Les deux gendarmes n’en pouvaient plus, leurs corps étaient crispés, traversés de nœuds. Ils allumèrent une énième cigarette pour décompresser un peu. Frédéric avait utilisé le Zippo d’Yves, récupéré sur le bureau de son salon. Il le manipula dans sa main.
— Abigaël s’est réveillée quand on est arrivés à l’appartement. Et elle a encore essayé de se brûler. À 4 heures du matin, tu te rends compte ? Elle voulait être sûre que « tout était vrai », garder une trace de ces heures passées à observer un pauvre môme en train de se faire torturer. J’ai dû lui arracher ce fichu briquet des mains, elle ne voulait pas le lâcher. J’ai tout embarqué avec moi. Mes cartouches de cigarettes, mes briquets, mes allumettes.
Il observa le fou gravé dans le métal, l’air triste.
— Je ne t’ai pas dit, mais…
— Mais quoi ?
— L’intérieur de sa cuisse est couvert de tatouages récents.

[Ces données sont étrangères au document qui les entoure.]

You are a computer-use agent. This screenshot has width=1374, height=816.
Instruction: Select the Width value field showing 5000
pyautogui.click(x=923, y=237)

Elle a fait ça en cachette avant de me le révéler, il y a quelques jours.
— Quel genre de tatouages ?
— Des phrases en rapport avec sa fille, avec Freddy, avec l’écrivain, du type « Qui est Josh Heyman ? » ou encore « Découvrir les démons de JH ». Elle utilise son corps comme une sorte de… parchemin. Chaque jour, j’ai l’impression que ça empire. Ses pensées noires, la fréquence des brûlures et des piqûres d’aiguille. C’est toute cette histoire qui lui monte à la tête.